#### YOUR TASK
Output the rows below as a Markdown table with the columns "No." and "Text", one numbered line of the rows per table row, skipping blank lines. Omit the pictures.

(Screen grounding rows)
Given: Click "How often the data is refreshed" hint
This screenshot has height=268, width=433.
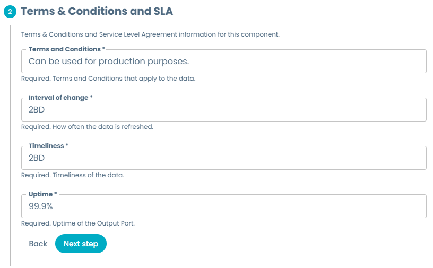Looking at the screenshot, I should [87, 127].
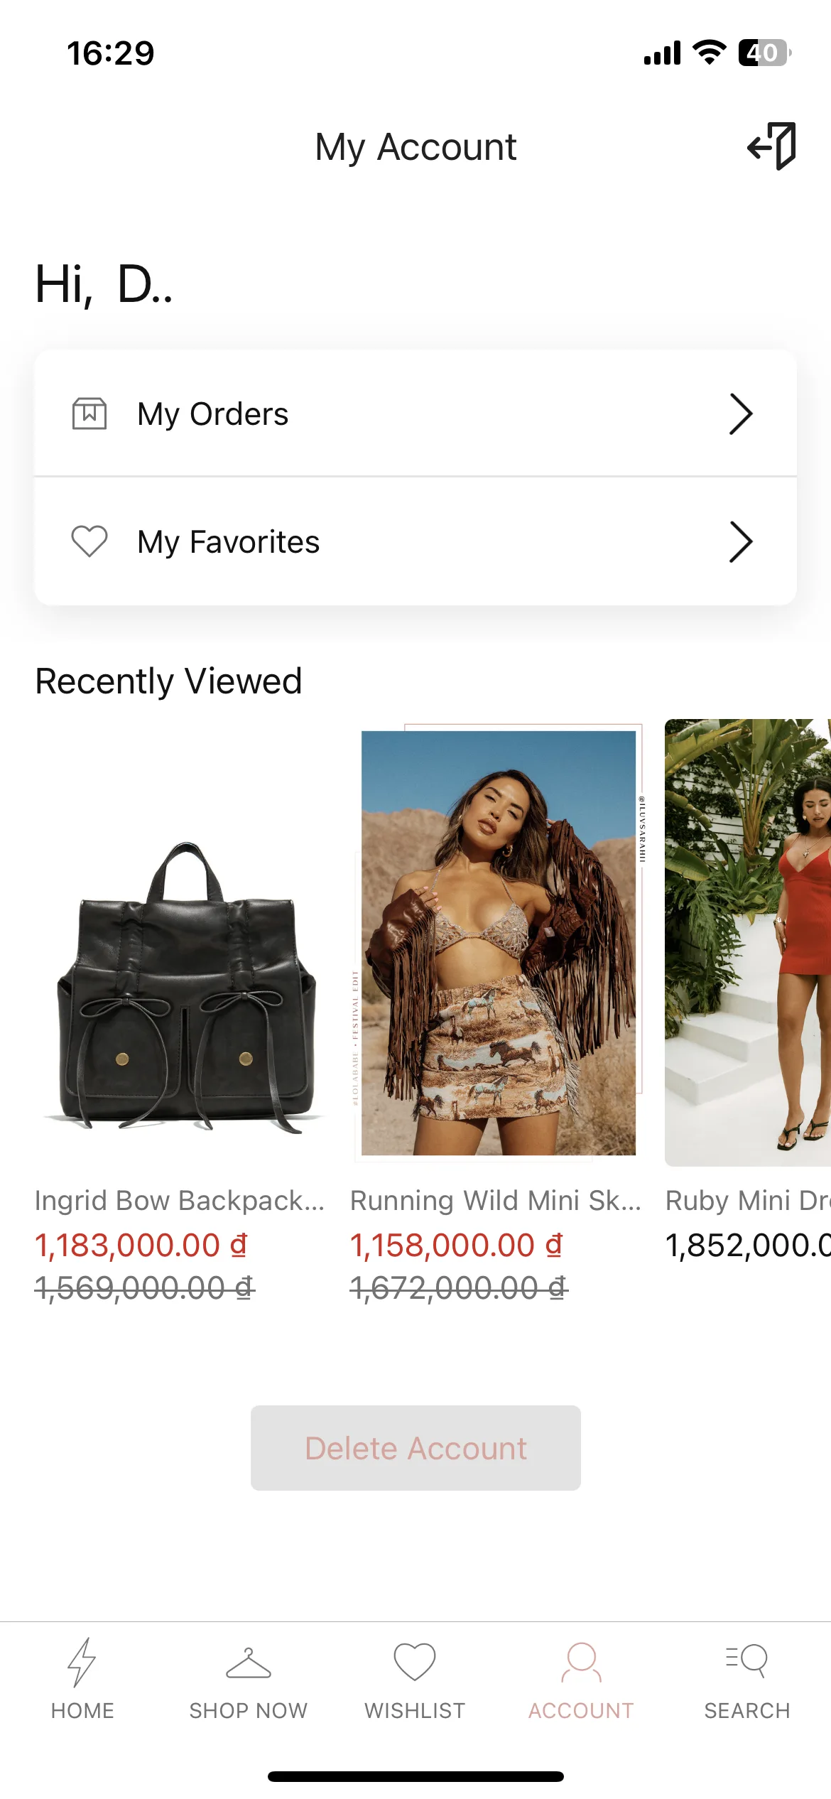Screen dimensions: 831x1799
Task: Select the Account person icon
Action: [x=581, y=1663]
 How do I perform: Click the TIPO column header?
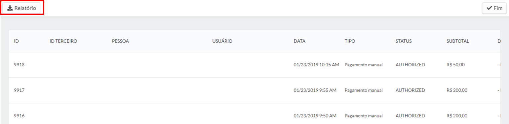click(x=350, y=41)
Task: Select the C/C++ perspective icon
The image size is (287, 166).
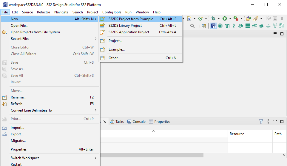Action: [213, 26]
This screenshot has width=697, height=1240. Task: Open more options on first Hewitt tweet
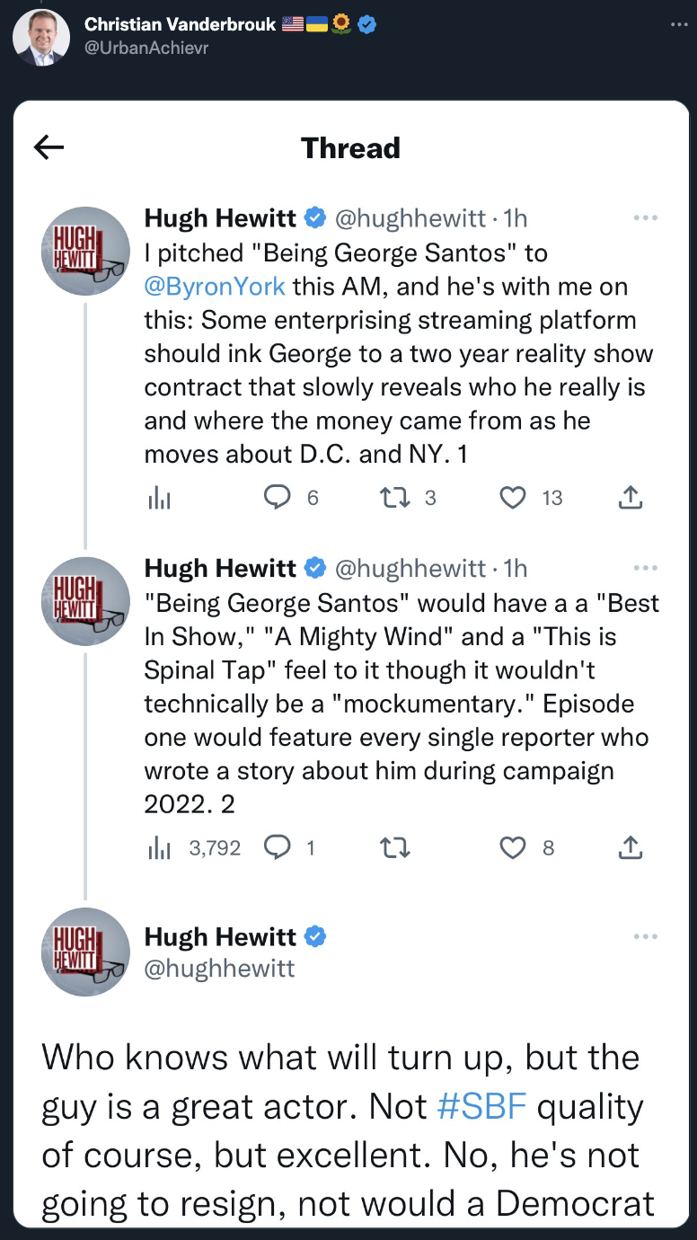[x=645, y=218]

#### RESULT FOR THIS TASK
| No. | Text |
|---|---|
| 1 | Given: Click "How often the data is refreshed" hint |
| 2 | This screenshot has height=268, width=433. |
| 3 | Looking at the screenshot, I should [87, 127]. |
| 4 | Screen dimensions: 831x1799 |
| 5 | Task: Select the Account person icon |
| 6 | Action: [x=581, y=1663] |
| 7 |  How do I perform: Click the TIPO column header? |
| 8 | click(x=350, y=41) |
| 9 | Task: Select the C/C++ perspective icon |
| 10 | The image size is (287, 166). |
| 11 | Action: [213, 26] |
| 12 | This screenshot has width=697, height=1240. Task: Open more options on first Hewitt tweet |
| 13 | [x=645, y=218] |